The Visayan warty pig is a small, forest-dwelling pig, little known, and only recently recognized as a distinct species. The males or boars are much larger than the females or sows, and, unique amongst wild pigs, grow crests and manes during the breeding season that are as long as 23 cm. They are named after the islands where they live, and because of the three pairs of “warts” on the face of male pigs, which may help protect their face when fighting.
Found in the past throughout the Visayan Islands, which is the central archipelago in the Philippines, these pigs are now extinct in at least 98% of their former range, the few surviving populations concentrated in remaining habitat on the Negros and Panay islands of Negros. This species requires dense forested areas. In the past they occurred in primary and secondary forests at sea-level up to elevations of nearly a mile high, and also in grasslands.
There is little information about Visayan warty pigs in the wild. They live in social groups which are called sounders. An adult male with females and their young comprise a typical group. Family groups typically have three to six members, though they may have up to a dozen. Males may live on their own or in bachelor groups. This species lives a highly social life, usually foraging in family groups, communicating constantly with squeaks, grunts and chirrups. They are not territorial and have overlapping home ranges, sharing feeding, resting watering and wallowing areas. Their activity is nocturnal or crepuscular; they rest in hollows during the day.
Visayan warty pigs are omnivores but they mostly eat a wide variety of forest food: fruits, roots and tubers, and will sometimes plunder cultivated cereal and vegetable crops.

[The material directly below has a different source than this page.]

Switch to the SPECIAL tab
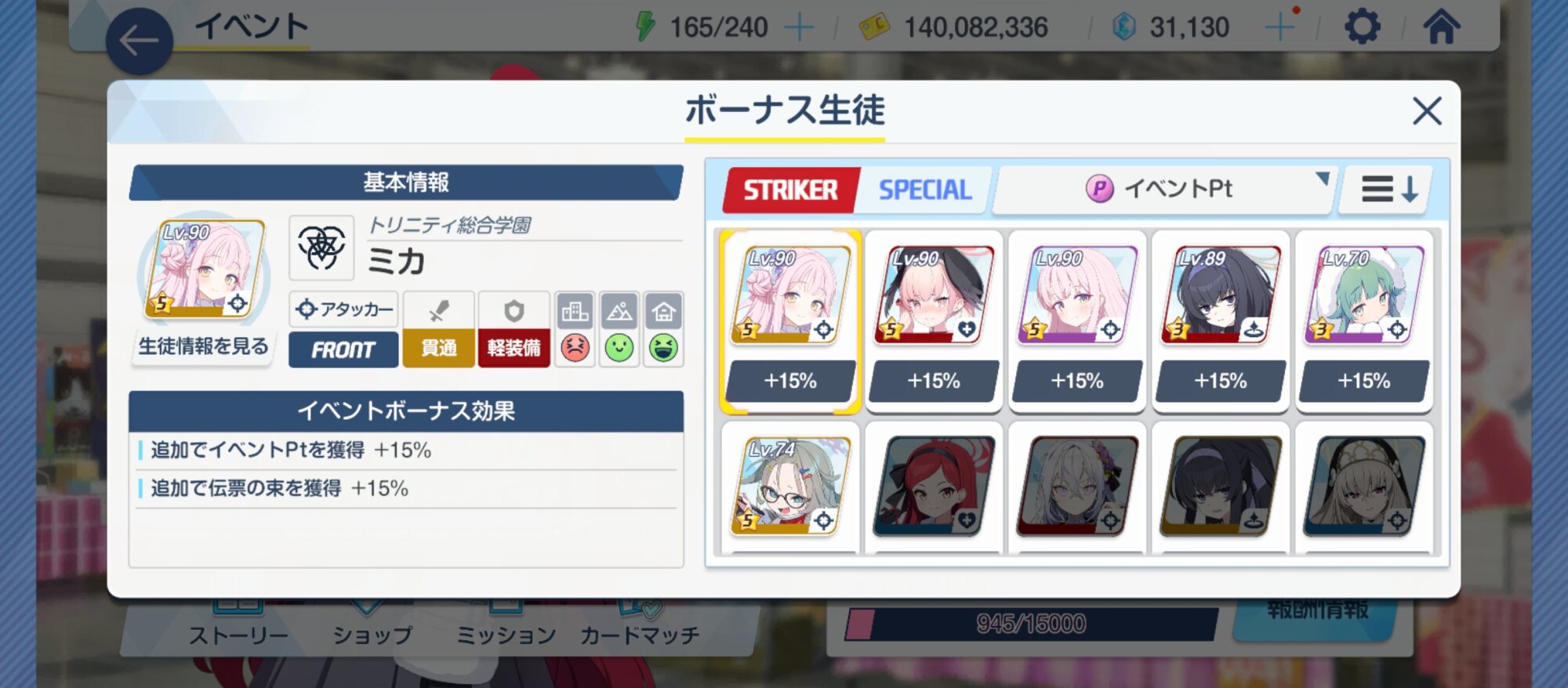click(925, 190)
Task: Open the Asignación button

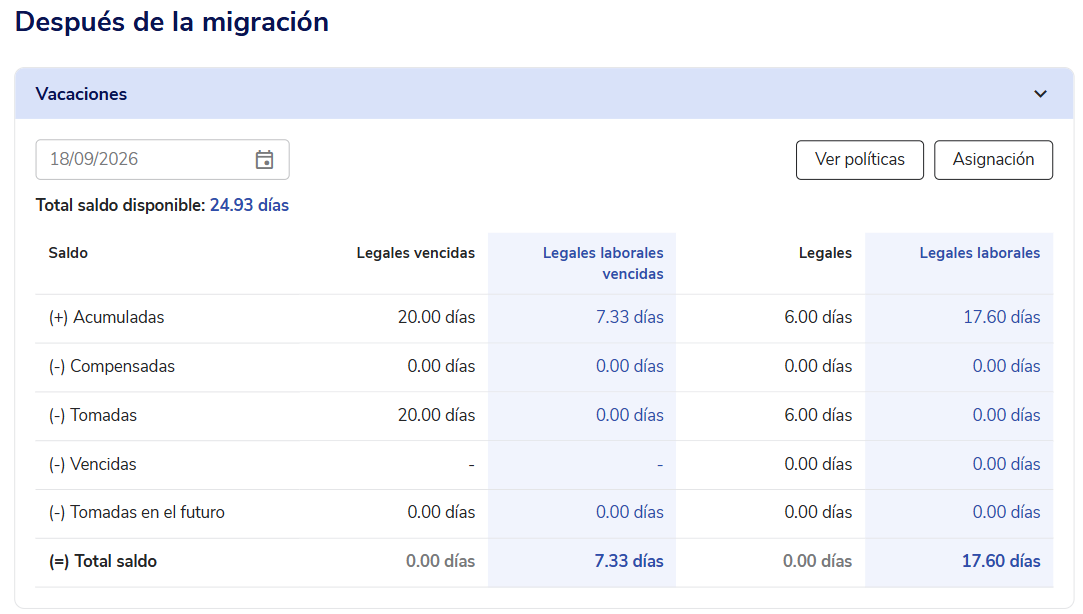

Little is known about the mating system in Visayans as there have been no detailed studies of their biology. It was only recently established as a separate species. After about 118 days of gestation, females exhibit nesting behavior. Their litters are usually two to four in number, the piglets being born in the dry season - January to March. A female can bear young every eight to twelve months. They carefully protect their piglets, which start eating solids at a week old and are weaned at about six months old. Juveniles gradually lose their stripes and after a year have adult coloration. Females are sexually mature when two or three years old, however, in captivity females can conceive as early as twelve months. Males are sexually mature at two years old.
The Visayan warty pig is extinct on 3 of the 6 main islands where it lived, and is in danger of disappearing from the fourth. Deforestation has been widespread, and so habitat loss is one of the major causes of the sharp decline in numbers, along with hunting. Interbreeding with domestic pigs is a further threat. They are also killed by local farmers, who seem them as pests; they are hunted extensively for local consumption, caught in wire snares and pitfall traps, and sometimes killed by explosive baiting devices that are buried in the ground, and are excavated when rooting.
No estimate of population size is available for this species. According to the Chester Zoo resource, 200 pigs only are thought to survive in the Philippines in their native habitat. Currently this species is classified as Critically Endangered (CR) on the IUCN Red List and its numbers continue to decrease.
Visayan warty pigs appear to play a major role in dispersing the seeds of some species of plants.